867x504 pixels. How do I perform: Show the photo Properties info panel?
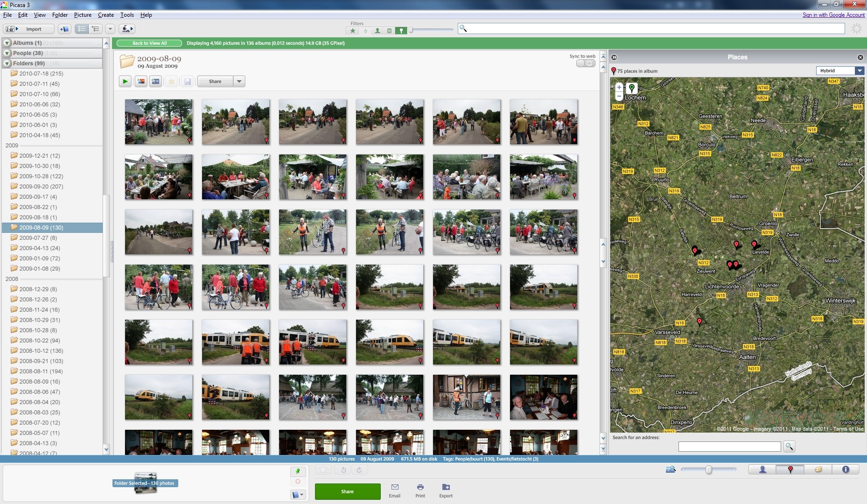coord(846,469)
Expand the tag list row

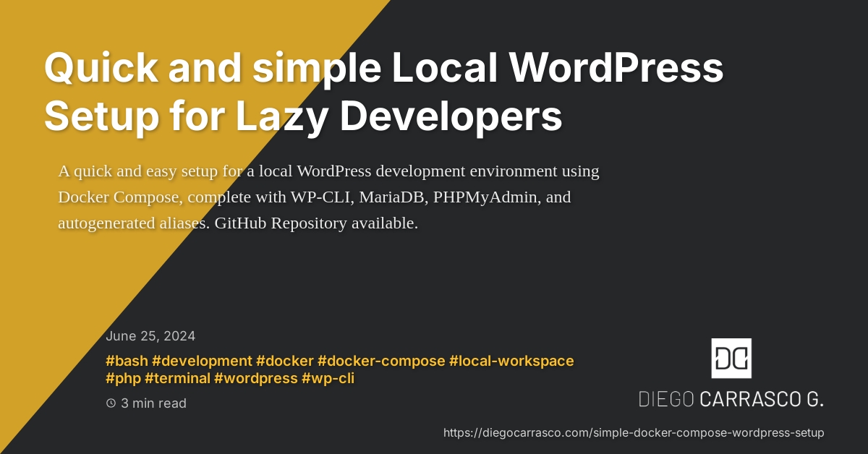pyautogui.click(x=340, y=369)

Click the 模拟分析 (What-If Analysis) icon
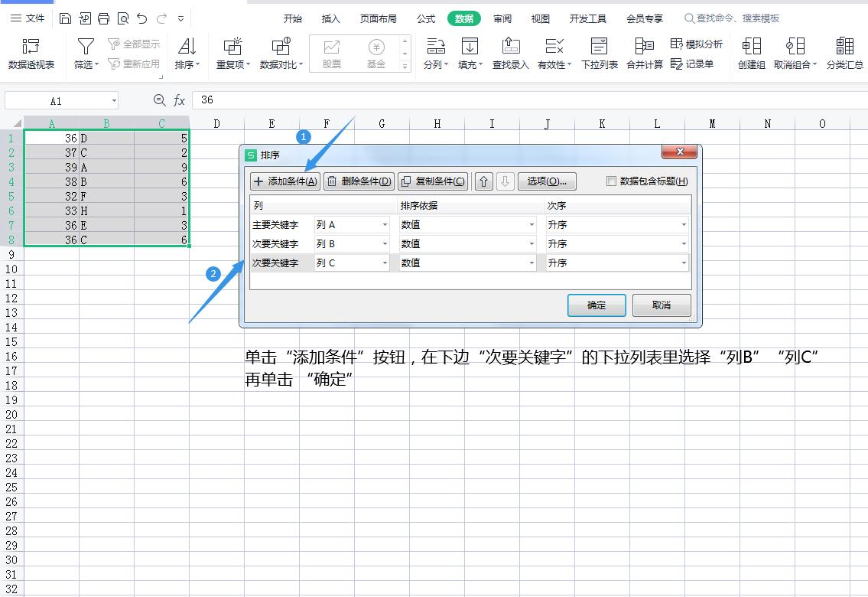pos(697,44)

==

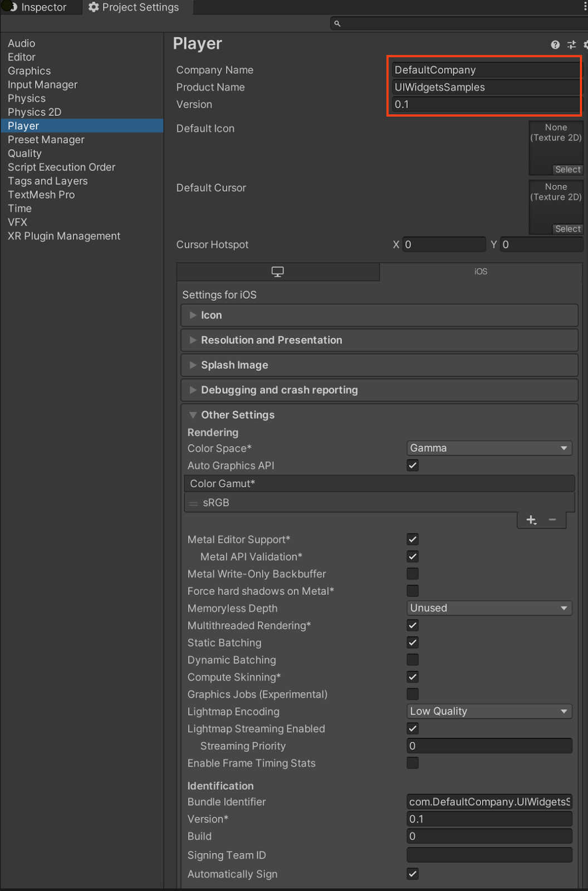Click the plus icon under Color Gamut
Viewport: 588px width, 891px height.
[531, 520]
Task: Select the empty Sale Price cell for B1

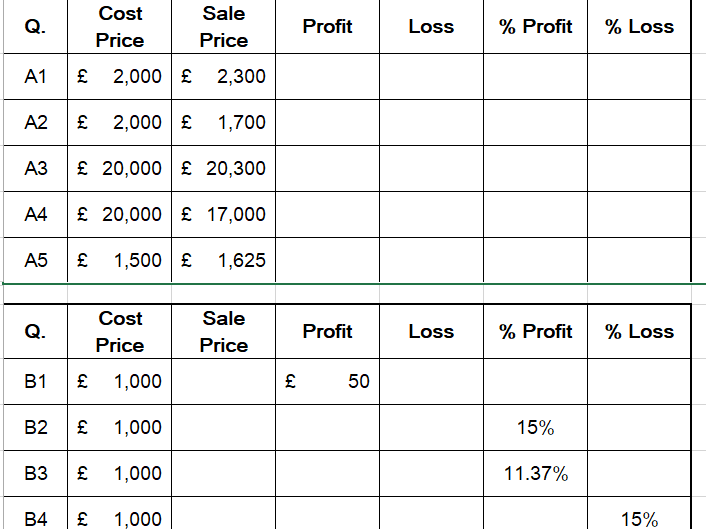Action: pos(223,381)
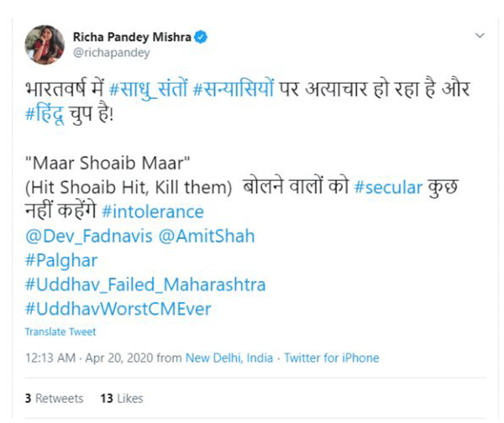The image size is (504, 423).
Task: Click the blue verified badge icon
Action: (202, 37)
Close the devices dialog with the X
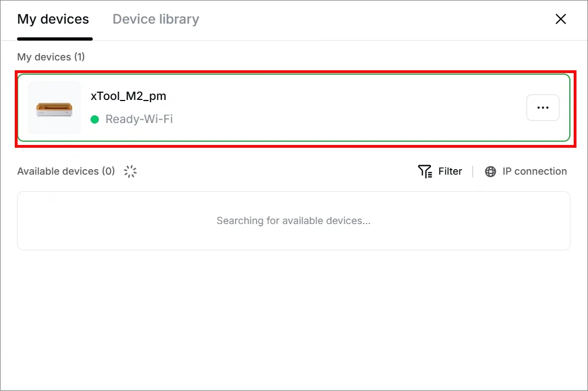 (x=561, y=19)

* * *

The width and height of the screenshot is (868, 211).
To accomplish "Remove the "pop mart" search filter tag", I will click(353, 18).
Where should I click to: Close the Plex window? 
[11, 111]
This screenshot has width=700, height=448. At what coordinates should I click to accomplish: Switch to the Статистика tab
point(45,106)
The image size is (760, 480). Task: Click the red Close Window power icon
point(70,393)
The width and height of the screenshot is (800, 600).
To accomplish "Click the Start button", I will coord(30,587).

Task item:
The lines to return are those in the records above that hold the word "will".

Answer to the problem:
To accomplish "Remove the "pop mart" search filter tag", I will click(353, 18).
To accomplish "Click the Start button", I will coord(30,587).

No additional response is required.